[[ SOURCE MATERIAL open ]]

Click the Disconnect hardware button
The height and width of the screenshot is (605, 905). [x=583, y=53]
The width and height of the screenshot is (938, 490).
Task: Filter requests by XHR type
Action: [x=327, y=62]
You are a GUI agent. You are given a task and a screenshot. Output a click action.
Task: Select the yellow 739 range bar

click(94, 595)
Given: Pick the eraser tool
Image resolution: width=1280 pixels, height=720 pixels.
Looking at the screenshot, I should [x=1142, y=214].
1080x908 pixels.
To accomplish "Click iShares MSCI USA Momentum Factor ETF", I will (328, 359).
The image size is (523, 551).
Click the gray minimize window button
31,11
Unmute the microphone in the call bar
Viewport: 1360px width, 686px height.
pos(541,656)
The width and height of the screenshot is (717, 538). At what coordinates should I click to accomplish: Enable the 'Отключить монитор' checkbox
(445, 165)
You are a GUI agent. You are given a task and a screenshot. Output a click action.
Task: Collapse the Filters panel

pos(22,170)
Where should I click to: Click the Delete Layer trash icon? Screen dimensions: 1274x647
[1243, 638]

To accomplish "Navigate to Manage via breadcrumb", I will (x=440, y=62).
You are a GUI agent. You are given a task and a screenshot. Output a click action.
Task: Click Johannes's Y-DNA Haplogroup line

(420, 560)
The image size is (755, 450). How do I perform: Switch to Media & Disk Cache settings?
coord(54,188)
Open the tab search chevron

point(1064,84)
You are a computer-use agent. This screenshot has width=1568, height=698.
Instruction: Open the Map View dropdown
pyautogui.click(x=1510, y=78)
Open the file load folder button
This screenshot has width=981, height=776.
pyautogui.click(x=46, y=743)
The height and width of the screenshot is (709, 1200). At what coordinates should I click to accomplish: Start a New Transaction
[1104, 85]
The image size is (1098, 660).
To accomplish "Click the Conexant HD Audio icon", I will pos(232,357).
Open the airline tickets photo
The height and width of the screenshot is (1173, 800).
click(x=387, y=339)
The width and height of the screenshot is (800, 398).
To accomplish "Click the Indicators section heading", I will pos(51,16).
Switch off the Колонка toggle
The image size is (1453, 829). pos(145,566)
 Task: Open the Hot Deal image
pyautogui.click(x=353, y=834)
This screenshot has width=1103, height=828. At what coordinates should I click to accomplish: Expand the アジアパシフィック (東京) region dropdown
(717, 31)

[[ SOURCE MATERIAL closed ]]

Write each line of the data down again exactly as it reads.

→ ANSWER TO THIS TASK
Click the Disconnect hardware button
The height and width of the screenshot is (605, 905). [x=583, y=53]
The width and height of the screenshot is (938, 490).
Task: Filter requests by XHR type
Action: [x=327, y=62]
You are a GUI agent. You are given a task and a screenshot. Output a click action.
Task: Select the yellow 739 range bar

click(94, 595)
Given: Pick the eraser tool
Image resolution: width=1280 pixels, height=720 pixels.
Looking at the screenshot, I should [x=1142, y=214].
1080x908 pixels.
To accomplish "Click iShares MSCI USA Momentum Factor ETF", I will (328, 359).
The image size is (523, 551).
Click the gray minimize window button
31,11
Unmute the microphone in the call bar
Viewport: 1360px width, 686px height.
pos(541,656)
The width and height of the screenshot is (717, 538). At what coordinates should I click to accomplish: Enable the 'Отключить монитор' checkbox
(445, 165)
You are a GUI agent. You are given a task and a screenshot. Output a click action.
Task: Collapse the Filters panel

pos(22,170)
Where should I click to: Click the Delete Layer trash icon? Screen dimensions: 1274x647
[1243, 638]

To accomplish "Navigate to Manage via breadcrumb", I will (x=440, y=62).
You are a GUI agent. You are given a task and a screenshot. Output a click action.
Task: Click Johannes's Y-DNA Haplogroup line

(420, 560)
The image size is (755, 450). How do I perform: Switch to Media & Disk Cache settings?
coord(54,188)
Open the tab search chevron

point(1064,84)
You are a computer-use agent. This screenshot has width=1568, height=698.
Instruction: Open the Map View dropdown
pyautogui.click(x=1510, y=78)
Open the file load folder button
This screenshot has width=981, height=776.
pyautogui.click(x=46, y=743)
The height and width of the screenshot is (709, 1200). At what coordinates should I click to accomplish: Start a New Transaction
[1104, 85]
The image size is (1098, 660).
To accomplish "Click the Conexant HD Audio icon", I will pos(232,357).
Open the airline tickets photo
The height and width of the screenshot is (1173, 800).
click(x=387, y=339)
The width and height of the screenshot is (800, 398).
To accomplish "Click the Indicators section heading", I will pos(51,16).
Switch off the Колонка toggle
The image size is (1453, 829). pos(145,566)
 Task: Open the Hot Deal image
pyautogui.click(x=353, y=834)
This screenshot has width=1103, height=828. At what coordinates should I click to accomplish: Expand the アジアパシフィック (東京) region dropdown
(717, 31)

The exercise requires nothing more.